> _Exercise requirements_
All of the data below must be repeated exactly.

> _Task data_
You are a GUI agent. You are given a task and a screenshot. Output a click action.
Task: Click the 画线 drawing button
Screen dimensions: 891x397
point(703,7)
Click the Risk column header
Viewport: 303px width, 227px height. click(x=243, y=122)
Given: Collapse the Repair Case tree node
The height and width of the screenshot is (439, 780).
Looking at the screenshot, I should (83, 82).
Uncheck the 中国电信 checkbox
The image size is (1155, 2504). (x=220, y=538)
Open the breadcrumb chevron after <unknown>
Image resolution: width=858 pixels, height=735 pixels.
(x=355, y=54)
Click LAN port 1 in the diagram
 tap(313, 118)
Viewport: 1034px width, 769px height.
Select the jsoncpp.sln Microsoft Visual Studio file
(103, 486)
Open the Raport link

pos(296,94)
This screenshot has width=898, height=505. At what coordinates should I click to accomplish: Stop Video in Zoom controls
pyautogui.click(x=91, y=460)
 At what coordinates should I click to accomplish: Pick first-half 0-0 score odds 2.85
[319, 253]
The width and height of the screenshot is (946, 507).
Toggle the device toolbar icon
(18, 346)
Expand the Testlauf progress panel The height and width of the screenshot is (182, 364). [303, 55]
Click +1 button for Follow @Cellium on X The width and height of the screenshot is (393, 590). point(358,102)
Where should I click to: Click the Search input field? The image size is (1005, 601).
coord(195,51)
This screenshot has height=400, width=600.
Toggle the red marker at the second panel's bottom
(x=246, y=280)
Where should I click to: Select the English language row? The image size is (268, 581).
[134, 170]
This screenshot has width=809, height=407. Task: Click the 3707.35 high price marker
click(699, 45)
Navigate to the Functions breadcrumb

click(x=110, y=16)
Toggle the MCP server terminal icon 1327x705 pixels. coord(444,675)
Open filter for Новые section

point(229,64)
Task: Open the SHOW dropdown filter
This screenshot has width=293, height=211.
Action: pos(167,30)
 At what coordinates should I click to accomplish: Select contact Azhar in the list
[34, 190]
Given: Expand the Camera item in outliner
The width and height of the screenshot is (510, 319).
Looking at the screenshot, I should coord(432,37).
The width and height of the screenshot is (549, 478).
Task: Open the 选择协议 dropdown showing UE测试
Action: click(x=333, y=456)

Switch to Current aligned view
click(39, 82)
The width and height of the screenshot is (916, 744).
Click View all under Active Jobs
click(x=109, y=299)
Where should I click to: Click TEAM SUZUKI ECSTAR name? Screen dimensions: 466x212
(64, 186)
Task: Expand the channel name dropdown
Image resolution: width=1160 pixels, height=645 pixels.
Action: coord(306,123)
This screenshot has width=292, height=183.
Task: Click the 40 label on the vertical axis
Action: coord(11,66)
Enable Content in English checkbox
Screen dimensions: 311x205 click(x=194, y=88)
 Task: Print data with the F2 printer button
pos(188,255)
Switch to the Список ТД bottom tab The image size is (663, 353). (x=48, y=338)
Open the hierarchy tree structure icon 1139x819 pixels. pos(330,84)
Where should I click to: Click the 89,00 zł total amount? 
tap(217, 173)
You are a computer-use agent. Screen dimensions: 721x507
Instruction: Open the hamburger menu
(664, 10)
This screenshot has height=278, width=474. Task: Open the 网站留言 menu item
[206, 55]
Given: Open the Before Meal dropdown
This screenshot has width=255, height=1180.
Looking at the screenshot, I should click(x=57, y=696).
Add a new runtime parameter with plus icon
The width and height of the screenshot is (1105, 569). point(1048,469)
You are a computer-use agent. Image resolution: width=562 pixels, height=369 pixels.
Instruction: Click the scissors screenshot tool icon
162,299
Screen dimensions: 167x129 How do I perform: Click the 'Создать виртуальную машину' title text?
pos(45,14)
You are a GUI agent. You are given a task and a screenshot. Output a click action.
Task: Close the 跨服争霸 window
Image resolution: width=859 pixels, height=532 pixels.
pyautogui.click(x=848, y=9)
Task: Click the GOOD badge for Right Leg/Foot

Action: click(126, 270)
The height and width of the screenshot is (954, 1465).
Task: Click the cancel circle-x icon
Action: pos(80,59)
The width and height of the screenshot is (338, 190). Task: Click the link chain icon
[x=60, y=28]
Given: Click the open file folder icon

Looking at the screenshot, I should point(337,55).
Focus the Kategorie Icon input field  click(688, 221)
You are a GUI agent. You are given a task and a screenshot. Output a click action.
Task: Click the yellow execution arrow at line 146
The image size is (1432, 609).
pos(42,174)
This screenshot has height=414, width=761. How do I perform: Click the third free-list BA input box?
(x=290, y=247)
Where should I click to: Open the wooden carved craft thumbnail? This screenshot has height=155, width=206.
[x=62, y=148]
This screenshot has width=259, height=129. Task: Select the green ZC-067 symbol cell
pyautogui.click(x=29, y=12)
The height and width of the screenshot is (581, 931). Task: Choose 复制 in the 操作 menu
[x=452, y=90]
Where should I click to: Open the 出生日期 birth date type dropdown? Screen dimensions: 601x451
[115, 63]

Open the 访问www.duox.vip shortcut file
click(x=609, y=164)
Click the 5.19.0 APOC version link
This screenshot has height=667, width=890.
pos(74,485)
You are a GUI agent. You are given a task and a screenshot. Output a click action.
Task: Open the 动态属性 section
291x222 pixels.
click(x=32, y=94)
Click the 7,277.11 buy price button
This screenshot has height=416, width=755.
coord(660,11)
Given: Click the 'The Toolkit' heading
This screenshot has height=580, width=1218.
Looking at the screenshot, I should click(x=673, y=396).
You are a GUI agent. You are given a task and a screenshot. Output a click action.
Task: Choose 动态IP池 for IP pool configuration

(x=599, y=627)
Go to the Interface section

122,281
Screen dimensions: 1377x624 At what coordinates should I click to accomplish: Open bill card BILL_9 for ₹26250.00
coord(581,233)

> _Answer space_
You are a GUI agent. You are given a task and a screenshot. Output a click action.
Task: Click the 画线 drawing button
Screen dimensions: 891x397
point(703,7)
Click the Risk column header
Viewport: 303px width, 227px height. click(x=243, y=122)
Given: Collapse the Repair Case tree node
The height and width of the screenshot is (439, 780).
Looking at the screenshot, I should (83, 82).
Uncheck the 中国电信 checkbox
The image size is (1155, 2504). (x=220, y=538)
Open the breadcrumb chevron after <unknown>
Image resolution: width=858 pixels, height=735 pixels.
(x=355, y=54)
Click LAN port 1 in the diagram
 tap(313, 118)
Viewport: 1034px width, 769px height.
Select the jsoncpp.sln Microsoft Visual Studio file
(103, 486)
Open the Raport link

pos(296,94)
This screenshot has width=898, height=505. At what coordinates should I click to accomplish: Stop Video in Zoom controls
pyautogui.click(x=91, y=460)
 At what coordinates should I click to accomplish: Pick first-half 0-0 score odds 2.85
[319, 253]
The width and height of the screenshot is (946, 507).
Toggle the device toolbar icon
(18, 346)
Expand the Testlauf progress panel The height and width of the screenshot is (182, 364). [303, 55]
Click +1 button for Follow @Cellium on X The width and height of the screenshot is (393, 590). point(358,102)
Where should I click to: Click the Search input field? The image size is (1005, 601).
coord(195,51)
This screenshot has height=400, width=600.
Toggle the red marker at the second panel's bottom
(x=246, y=280)
Where should I click to: Select the English language row? The image size is (268, 581).
[134, 170]
This screenshot has width=809, height=407. Task: Click the 3707.35 high price marker
click(699, 45)
Navigate to the Functions breadcrumb

click(x=110, y=16)
Toggle the MCP server terminal icon 1327x705 pixels. coord(444,675)
Open filter for Новые section

point(229,64)
Task: Open the SHOW dropdown filter
This screenshot has width=293, height=211.
Action: pos(167,30)
 At what coordinates should I click to accomplish: Select contact Azhar in the list
[34, 190]
Given: Expand the Camera item in outliner
The width and height of the screenshot is (510, 319).
Looking at the screenshot, I should coord(432,37).
The width and height of the screenshot is (549, 478).
Task: Open the 选择协议 dropdown showing UE测试
Action: click(x=333, y=456)

Switch to Current aligned view
click(39, 82)
The width and height of the screenshot is (916, 744).
Click View all under Active Jobs
click(x=109, y=299)
Where should I click to: Click TEAM SUZUKI ECSTAR name? Screen dimensions: 466x212
(64, 186)
Task: Expand the channel name dropdown
Image resolution: width=1160 pixels, height=645 pixels.
Action: coord(306,123)
This screenshot has width=292, height=183.
Task: Click the 40 label on the vertical axis
Action: coord(11,66)
Enable Content in English checkbox
Screen dimensions: 311x205 click(x=194, y=88)
 Task: Print data with the F2 printer button
pos(188,255)
Switch to the Список ТД bottom tab The image size is (663, 353). (x=48, y=338)
Open the hierarchy tree structure icon 1139x819 pixels. pos(330,84)
Where should I click to: Click the 89,00 zł total amount? 
tap(217, 173)
You are a computer-use agent. Screen dimensions: 721x507
Instruction: Open the hamburger menu
(664, 10)
This screenshot has height=278, width=474. Task: Open the 网站留言 menu item
[206, 55]
Given: Open the Before Meal dropdown
This screenshot has width=255, height=1180.
Looking at the screenshot, I should click(x=57, y=696).
Add a new runtime parameter with plus icon
The width and height of the screenshot is (1105, 569). point(1048,469)
You are a computer-use agent. Image resolution: width=562 pixels, height=369 pixels.
Instruction: Click the scissors screenshot tool icon
162,299
Screen dimensions: 167x129 How do I perform: Click the 'Создать виртуальную машину' title text?
pos(45,14)
You are a GUI agent. You are given a task and a screenshot. Output a click action.
Task: Close the 跨服争霸 window
Image resolution: width=859 pixels, height=532 pixels.
pyautogui.click(x=848, y=9)
Task: Click the GOOD badge for Right Leg/Foot

Action: click(126, 270)
The height and width of the screenshot is (954, 1465).
Task: Click the cancel circle-x icon
Action: pos(80,59)
The width and height of the screenshot is (338, 190). Task: Click the link chain icon
[x=60, y=28]
Given: Click the open file folder icon

Looking at the screenshot, I should point(337,55).
Focus the Kategorie Icon input field  click(688, 221)
You are a GUI agent. You are given a task and a screenshot. Output a click action.
Task: Click the yellow execution arrow at line 146
The image size is (1432, 609).
pos(42,174)
This screenshot has height=414, width=761. How do I perform: Click the third free-list BA input box?
(x=290, y=247)
Where should I click to: Open the wooden carved craft thumbnail? This screenshot has height=155, width=206.
[x=62, y=148]
This screenshot has width=259, height=129. Task: Select the green ZC-067 symbol cell
pyautogui.click(x=29, y=12)
The height and width of the screenshot is (581, 931). Task: Choose 复制 in the 操作 menu
[x=452, y=90]
Where should I click to: Open the 出生日期 birth date type dropdown? Screen dimensions: 601x451
[115, 63]

Open the 访问www.duox.vip shortcut file
click(x=609, y=164)
Click the 5.19.0 APOC version link
This screenshot has height=667, width=890.
pos(74,485)
You are a GUI agent. You are given a task and a screenshot. Output a click action.
Task: Open the 动态属性 section
291x222 pixels.
click(x=32, y=94)
Click the 7,277.11 buy price button
This screenshot has height=416, width=755.
coord(660,11)
Given: Click the 'The Toolkit' heading
This screenshot has height=580, width=1218.
Looking at the screenshot, I should click(x=673, y=396).
You are a GUI agent. You are given a task and a screenshot. Output a click action.
Task: Choose 动态IP池 for IP pool configuration

(x=599, y=627)
Go to the Interface section

122,281
Screen dimensions: 1377x624 At what coordinates should I click to accomplish: Open bill card BILL_9 for ₹26250.00
coord(581,233)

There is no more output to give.